The film is also well supplied with a solid supporting cast that includes Adolphe Menjou, Jack La Rue, and Mary Philips, and while clearly filmed on a slim budget--something most obvious in the battlefront sequences--the camera work is remarkably good. Unfortunately, all this counts for nothing unless you can find a print of the film that you can stand to watch. It is sad but true: the 1932 A FAREWELL TO ARMS seems to have fallen into public domain, and the result is a host of DVD and VHS releases that range from the merely adequate to the incredibly dire.
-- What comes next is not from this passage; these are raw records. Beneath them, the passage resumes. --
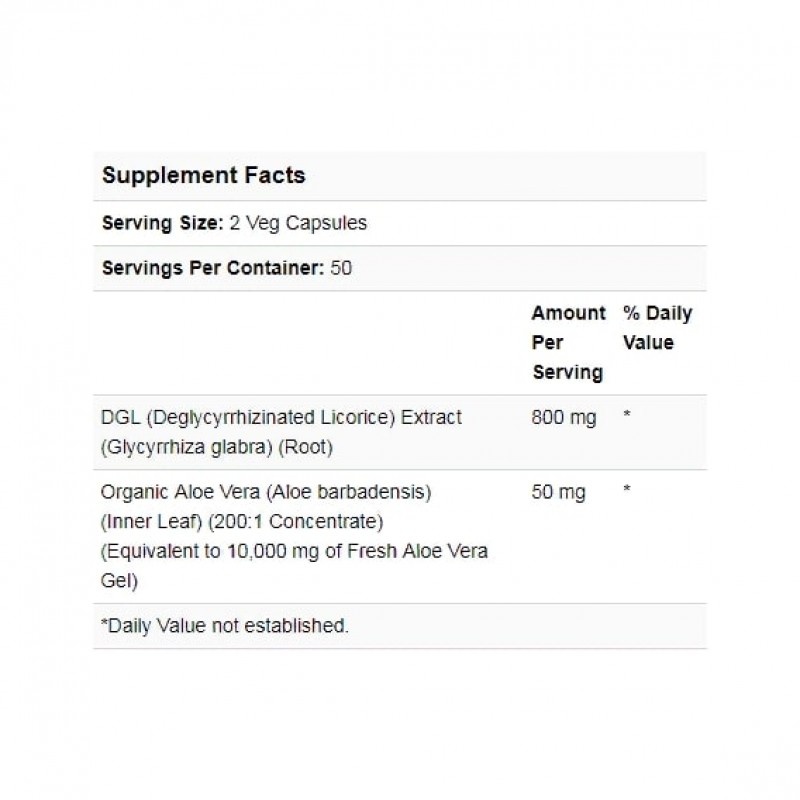Screen dimensions: 800x800
Task: Click the 50 mg amount
Action: pyautogui.click(x=559, y=493)
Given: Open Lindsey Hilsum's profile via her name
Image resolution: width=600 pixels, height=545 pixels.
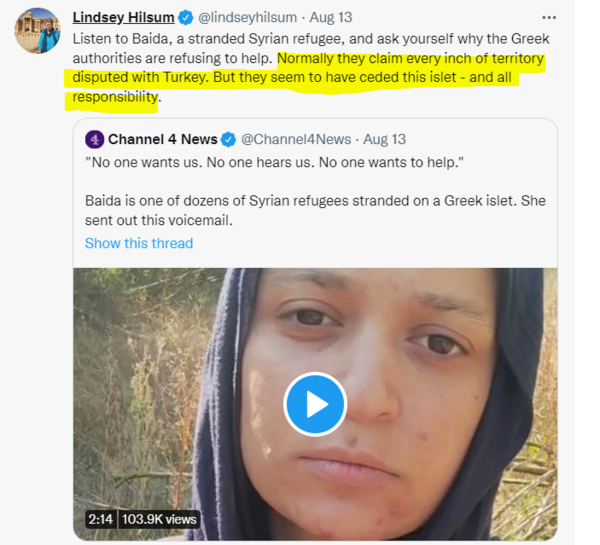Looking at the screenshot, I should (x=123, y=18).
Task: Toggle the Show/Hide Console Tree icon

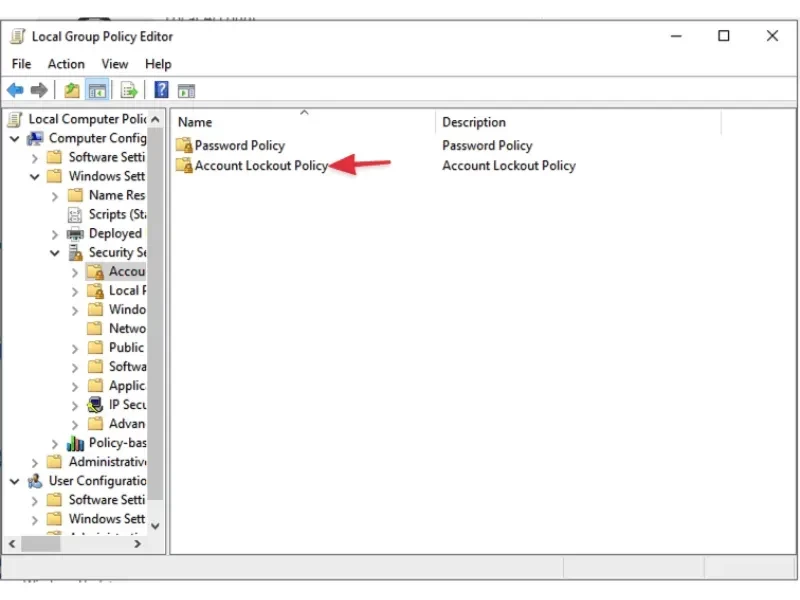Action: [97, 90]
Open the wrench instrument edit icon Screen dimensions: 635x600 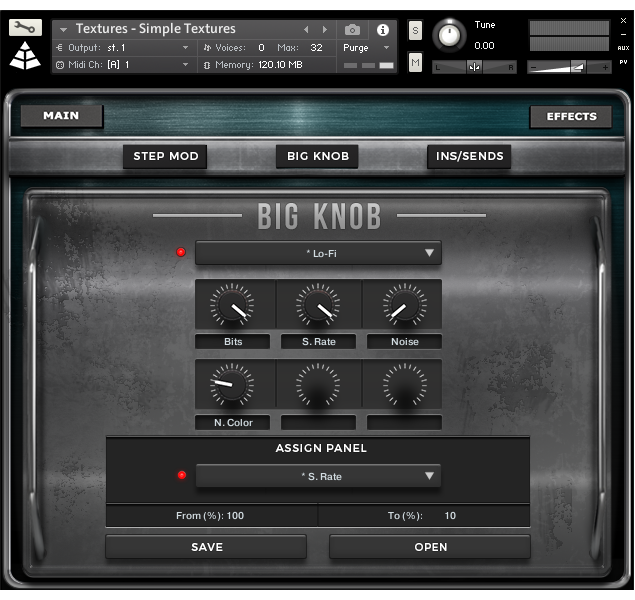click(x=26, y=28)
I have encountered a number of these releases over the years, and I feel safe in saying that the best DVD presently available is the Delta release; the VHS honors go to the out-of-print Burbank Studio "Hollywood Favorites" version. But this is only in comparison with the unspeakably vile Madacy and Front Row versions, which should be avoided at all cost. Simply stated, there does not seem to be a truly first rate version available to the home market, and you may be better off looking for a late-late showing a local television channel.

GFT, Amazon Reviewer

Rating: 5 stars
Summary: A haunting love story
Review: Frank Borzage filmed this notable adaptation of the Hemingway ' s novel . The script is very simply and tells us about the love affair in the middle of the war hell .
The echoes of this story still sound in the recent movie The English Patient .
Borzag shapes the story perhaps with excessive romantic mood , as emotional vehicle for a wide audience who knew the sound in the cinema just four years ago . Nevertheless the performances are so convincing that you miss this detail.
Warmth and poignant .

Rating: 3 stars
Summary: True Love and Tragedy
Review: Based on an Earnest Hemingway best-selling novel, the 1932 film Farewell to Arms, is a touching love story set in war-torn Italy during World War I. Gary Cooper portrays an American ambulance driver in the Italian Army that falls in love with an English Red Cross nurse (Helen Hayes). The trials of war and the jealousy of a friend (Adolphe Menjou) put their love to the ultimate test. Gary Cooper and Helen Hayes deliver great performances and director Frank Borzage creates the feeling of authenticity of the era. The special effects in a film made in 1932 cannot be compared to the technology involved in today's movies, but Frank Borzage worked wonders with the technology available at the time. The ending gave me mixed emotions. The wonderful delivery of Helen Hayes allowed me to forgive the corniness of the final scene. I liked the movie so much I think I will read the novel.

Rating: 4 stars
Summary: HOLLYWOOD DOES HEMINGWAY
Review: Paramount finished 1932 with a high note with A FAREWELL TO ARMS. Ernest Hemingway's best-seller, his first novel to be filmed, had the rich assets of direction by Frank Borzage, a specialist in love stories with a touch of tragedy (i.e., Fox's SEVENTH HEAVEN (1927) & THREE COMRADES (M-G-M, 1938). The performances of both Helen Hayes (she wasn't quite considered the First Lady of the Theatre yet) and Gary Cooper were excellent; particularly that of Hayes; she was never more impressive in a film than she is here, as the English nurse in war-swept Italy. Cooper underacts with feeling, and also finds rewarding material in the role of an American ambulence officer caught up in a difficult love affair. The Oliver H.P. Garrett-Benjamin Glazer screenplay softened the book's ending (in which the nurse died with an unborn child-no improvement artistically but pleasing to 1932 audiences). Adolphe Menjou stands out in a supporting cast which includes Jack LaRue, Blanche Frederci and Henry Armetta. Its technical excellence garnered an AA each for sound recording (Harold C. Lewis) and for best cinematography (Charles B. Lang). Later remakes were done in 1951 (FORCE OF ARMS, Warners) and in 1957 under the original title (David O. Selznick produced, Rock Hudson and Jennifer Jones starred) were both dismal failures in comparison.